(Entries on target coordinates)
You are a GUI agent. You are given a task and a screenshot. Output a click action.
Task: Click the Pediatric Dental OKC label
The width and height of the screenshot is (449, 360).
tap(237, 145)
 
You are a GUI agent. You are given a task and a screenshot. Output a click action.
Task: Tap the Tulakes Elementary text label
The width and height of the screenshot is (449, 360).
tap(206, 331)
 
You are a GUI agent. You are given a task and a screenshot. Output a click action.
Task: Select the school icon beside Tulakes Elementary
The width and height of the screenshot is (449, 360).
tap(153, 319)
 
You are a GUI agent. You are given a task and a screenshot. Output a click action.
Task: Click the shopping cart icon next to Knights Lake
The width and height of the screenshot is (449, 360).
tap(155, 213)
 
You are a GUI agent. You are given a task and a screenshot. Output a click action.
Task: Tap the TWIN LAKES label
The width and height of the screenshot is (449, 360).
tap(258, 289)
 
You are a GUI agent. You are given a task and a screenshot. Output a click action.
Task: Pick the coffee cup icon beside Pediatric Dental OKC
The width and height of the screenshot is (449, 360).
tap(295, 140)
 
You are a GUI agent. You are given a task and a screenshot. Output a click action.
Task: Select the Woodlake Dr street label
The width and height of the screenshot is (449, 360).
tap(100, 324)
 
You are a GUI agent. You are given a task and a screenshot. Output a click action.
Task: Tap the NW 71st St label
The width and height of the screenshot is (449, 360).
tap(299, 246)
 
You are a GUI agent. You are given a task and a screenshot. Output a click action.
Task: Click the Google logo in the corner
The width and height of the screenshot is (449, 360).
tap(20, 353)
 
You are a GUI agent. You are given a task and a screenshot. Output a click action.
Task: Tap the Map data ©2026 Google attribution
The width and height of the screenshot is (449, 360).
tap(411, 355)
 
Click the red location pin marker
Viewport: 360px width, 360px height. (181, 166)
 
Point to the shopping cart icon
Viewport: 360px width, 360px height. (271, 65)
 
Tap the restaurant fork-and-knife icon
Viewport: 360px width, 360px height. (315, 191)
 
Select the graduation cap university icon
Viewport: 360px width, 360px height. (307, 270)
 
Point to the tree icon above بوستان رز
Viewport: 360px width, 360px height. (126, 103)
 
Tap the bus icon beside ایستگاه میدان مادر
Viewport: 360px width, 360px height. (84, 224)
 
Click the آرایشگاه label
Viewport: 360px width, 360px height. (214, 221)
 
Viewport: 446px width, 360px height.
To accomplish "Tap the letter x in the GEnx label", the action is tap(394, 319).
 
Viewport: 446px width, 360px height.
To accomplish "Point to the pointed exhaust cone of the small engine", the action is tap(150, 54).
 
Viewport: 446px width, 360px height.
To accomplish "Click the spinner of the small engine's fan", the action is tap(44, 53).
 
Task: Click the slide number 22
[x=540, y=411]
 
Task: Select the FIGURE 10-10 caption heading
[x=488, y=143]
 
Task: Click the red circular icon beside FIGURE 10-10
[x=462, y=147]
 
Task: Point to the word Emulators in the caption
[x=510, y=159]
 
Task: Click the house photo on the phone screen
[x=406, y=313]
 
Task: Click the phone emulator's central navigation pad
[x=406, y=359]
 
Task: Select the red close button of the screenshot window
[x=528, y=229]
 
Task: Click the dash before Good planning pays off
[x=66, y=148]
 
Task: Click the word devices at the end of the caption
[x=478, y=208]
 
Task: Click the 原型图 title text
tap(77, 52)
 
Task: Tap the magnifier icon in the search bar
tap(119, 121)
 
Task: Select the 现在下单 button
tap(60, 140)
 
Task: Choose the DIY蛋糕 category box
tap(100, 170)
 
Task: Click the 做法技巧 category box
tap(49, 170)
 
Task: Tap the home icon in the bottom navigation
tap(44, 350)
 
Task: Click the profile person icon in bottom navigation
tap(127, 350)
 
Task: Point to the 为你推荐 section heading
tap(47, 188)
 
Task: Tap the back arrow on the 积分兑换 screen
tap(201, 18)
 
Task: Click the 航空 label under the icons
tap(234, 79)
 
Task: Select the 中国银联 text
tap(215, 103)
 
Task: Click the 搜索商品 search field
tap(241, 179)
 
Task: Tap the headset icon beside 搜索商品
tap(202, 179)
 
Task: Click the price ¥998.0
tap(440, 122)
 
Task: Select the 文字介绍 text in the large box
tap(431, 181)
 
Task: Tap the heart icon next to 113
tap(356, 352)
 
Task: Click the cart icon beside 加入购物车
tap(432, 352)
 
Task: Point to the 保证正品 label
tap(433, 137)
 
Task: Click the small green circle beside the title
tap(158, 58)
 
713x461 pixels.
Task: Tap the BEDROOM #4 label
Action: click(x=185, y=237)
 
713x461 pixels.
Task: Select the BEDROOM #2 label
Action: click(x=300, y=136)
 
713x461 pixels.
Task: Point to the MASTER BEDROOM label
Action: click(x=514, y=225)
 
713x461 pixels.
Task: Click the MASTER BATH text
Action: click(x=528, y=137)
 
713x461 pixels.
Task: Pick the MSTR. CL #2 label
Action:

* [Instruction]: Copy all of these records word for word.

* [Solution to the exercise]:
You are a GUI agent. You are given a task and a screenshot. Output a click action.
Task: Click the Pediatric Dental OKC label
The width and height of the screenshot is (449, 360).
tap(237, 145)
 
You are a GUI agent. You are given a task and a screenshot. Output a click action.
Task: Tap the Tulakes Elementary text label
The width and height of the screenshot is (449, 360).
tap(206, 331)
 
You are a GUI agent. You are given a task and a screenshot. Output a click action.
Task: Select the school icon beside Tulakes Elementary
The width and height of the screenshot is (449, 360).
tap(153, 319)
 
You are a GUI agent. You are given a task and a screenshot. Output a click action.
Task: Click the shopping cart icon next to Knights Lake
The width and height of the screenshot is (449, 360).
tap(155, 213)
 
You are a GUI agent. You are given a task and a screenshot. Output a click action.
Task: Tap the TWIN LAKES label
The width and height of the screenshot is (449, 360).
tap(258, 289)
 
You are a GUI agent. You are given a task and a screenshot. Output a click action.
Task: Pick the coffee cup icon beside Pediatric Dental OKC
The width and height of the screenshot is (449, 360).
tap(295, 140)
 
You are a GUI agent. You are given a task and a screenshot. Output a click action.
Task: Select the Woodlake Dr street label
The width and height of the screenshot is (449, 360).
tap(100, 324)
 
You are a GUI agent. You are given a task and a screenshot. Output a click action.
Task: Tap the NW 71st St label
The width and height of the screenshot is (449, 360).
tap(299, 246)
 
You are a GUI agent. You are given a task and a screenshot. Output a click action.
Task: Click the Google logo in the corner
The width and height of the screenshot is (449, 360).
tap(20, 353)
 
You are a GUI agent. You are given a task and a screenshot. Output a click action.
Task: Tap the Map data ©2026 Google attribution
The width and height of the screenshot is (449, 360).
tap(411, 355)
 
Click the red location pin marker
Viewport: 360px width, 360px height. (181, 166)
 
Point to the shopping cart icon
Viewport: 360px width, 360px height. (271, 65)
 
Tap the restaurant fork-and-knife icon
Viewport: 360px width, 360px height. (315, 191)
 
Select the graduation cap university icon
Viewport: 360px width, 360px height. (307, 270)
 
Point to the tree icon above بوستان رز
Viewport: 360px width, 360px height. (126, 103)
 
Tap the bus icon beside ایستگاه میدان مادر
Viewport: 360px width, 360px height. (84, 224)
 
Click the آرایشگاه label
Viewport: 360px width, 360px height. (214, 221)
 
Viewport: 446px width, 360px height.
To accomplish "Tap the letter x in the GEnx label", the action is tap(394, 319).
 
Viewport: 446px width, 360px height.
To accomplish "Point to the pointed exhaust cone of the small engine", the action is tap(150, 54).
 
Viewport: 446px width, 360px height.
To accomplish "Click the spinner of the small engine's fan", the action is tap(44, 53).
 
Task: Click the slide number 22
[x=540, y=411]
 
Task: Select the FIGURE 10-10 caption heading
[x=488, y=143]
 
Task: Click the red circular icon beside FIGURE 10-10
[x=462, y=147]
 
Task: Point to the word Emulators in the caption
[x=510, y=159]
 
Task: Click the house photo on the phone screen
[x=406, y=313]
 
Task: Click the phone emulator's central navigation pad
[x=406, y=359]
 
Task: Select the red close button of the screenshot window
[x=528, y=229]
 
Task: Click the dash before Good planning pays off
[x=66, y=148]
 
Task: Click the word devices at the end of the caption
[x=478, y=208]
 
Task: Click the 原型图 title text
tap(77, 52)
 
Task: Tap the magnifier icon in the search bar
tap(119, 121)
 
Task: Select the 现在下单 button
tap(60, 140)
 
Task: Choose the DIY蛋糕 category box
tap(100, 170)
 
Task: Click the 做法技巧 category box
tap(49, 170)
 
Task: Tap the home icon in the bottom navigation
tap(44, 350)
 
Task: Click the profile person icon in bottom navigation
tap(127, 350)
 
Task: Point to the 为你推荐 section heading
tap(47, 188)
 
Task: Tap the back arrow on the 积分兑换 screen
tap(201, 18)
 
Task: Click the 航空 label under the icons
tap(234, 79)
 
Task: Select the 中国银联 text
tap(215, 103)
 
Task: Click the 搜索商品 search field
tap(241, 179)
 
Task: Tap the headset icon beside 搜索商品
tap(202, 179)
 
Task: Click the price ¥998.0
tap(440, 122)
 
Task: Select the 文字介绍 text in the large box
tap(431, 181)
 
Task: Tap the heart icon next to 113
tap(356, 352)
 
Task: Click the cart icon beside 加入购物车
tap(432, 352)
 
Task: Point to the 保证正品 label
tap(433, 137)
 
Task: Click the small green circle beside the title
tap(158, 58)
 
713x461 pixels.
Task: Tap the BEDROOM #4 label
Action: click(x=185, y=237)
 
713x461 pixels.
Task: Select the BEDROOM #2 label
Action: click(x=300, y=136)
 
713x461 pixels.
Task: Point to the MASTER BEDROOM label
Action: click(x=514, y=225)
 
713x461 pixels.
Task: Click the MASTER BATH text
Action: click(x=528, y=137)
 
713x461 pixels.
Task: Pick the MSTR. CL #2 label
Action:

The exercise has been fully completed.